The Counselor of Embassy in Spain ( Thurston ) to the Secretary of State
[Received 8:25 p.m.]
X–468. Ugarte28 informed me yesterday afternoon that he had received notice from the local authorities that, pursuant to instructions from the Government in Valencia, the Embassy guards would be replaced by new men. This morning he informed me that the new guards are already on duty but that the old ones still remain in the Embassy.

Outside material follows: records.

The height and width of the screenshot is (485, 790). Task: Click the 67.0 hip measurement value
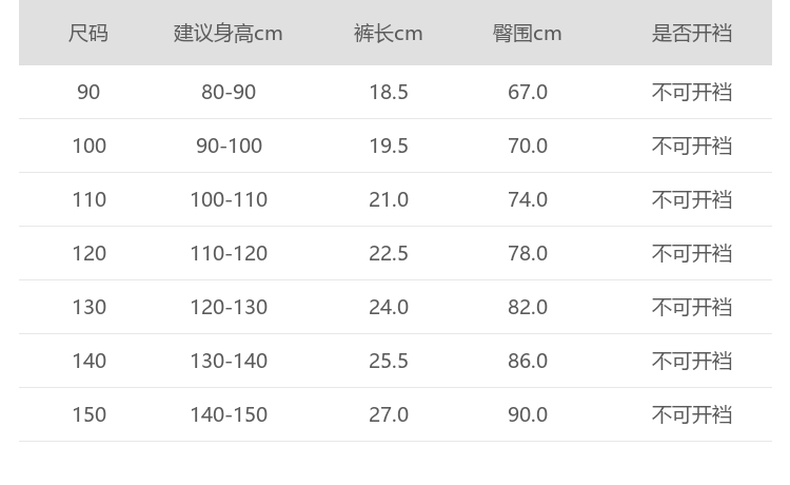coord(527,92)
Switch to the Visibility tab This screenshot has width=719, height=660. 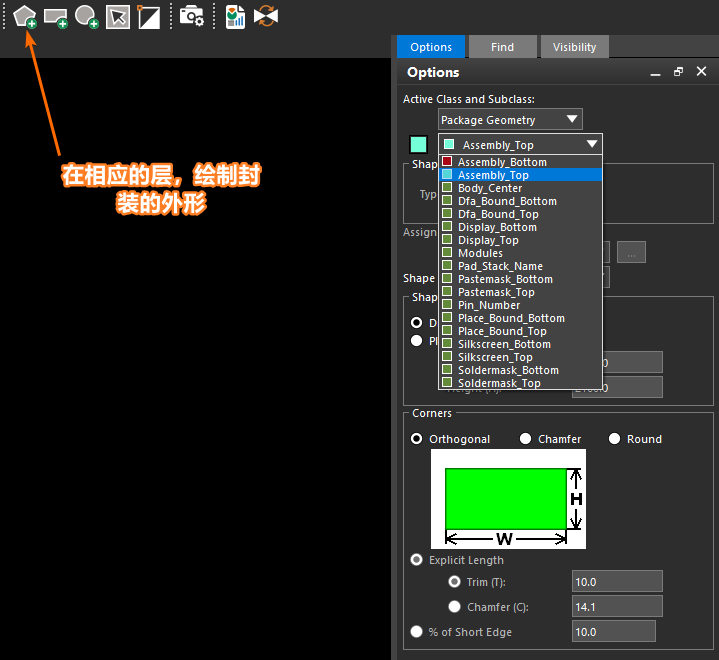[x=574, y=47]
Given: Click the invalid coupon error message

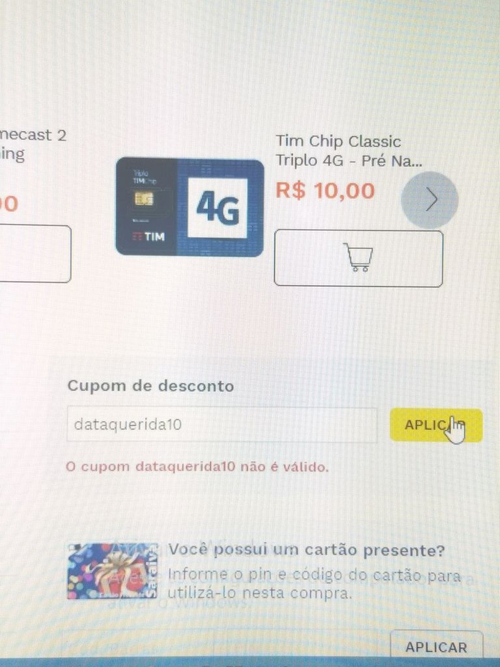Looking at the screenshot, I should coord(197,467).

In view of the policy heretofore followed (see Embassy’s 356 [X–354], September [November] 26, 2 a.m.29 and X–347, September [November] 24, 7 p.m.30) of endeavoring to retain the original guards I took up the matter orally with the Secretary General of Foreign Office this morning. He assured me that he will endeavor to have the old guards retained but appeared to feel that it may not be possible. From the Government’s point of view there are two reasons for changing guards at the numerous Foreign Missions in Madrid: (a) Because the sinecure enjoyed by them arouses resentment among men of the same force serving in the fighting lines, and (b) because (and this, of course, does not apply to us) guards serving too long at Missions harboring large numbers of refugees are in danger of being weaned away from their allegiance.
Your 250, January 22, 4 p.m.31 Having learned from Ugarte that the guards of the Commercial Attaché’s office had not been restored I also requested that an adequate guard be reestablished and received assurances that it would be restored immediately.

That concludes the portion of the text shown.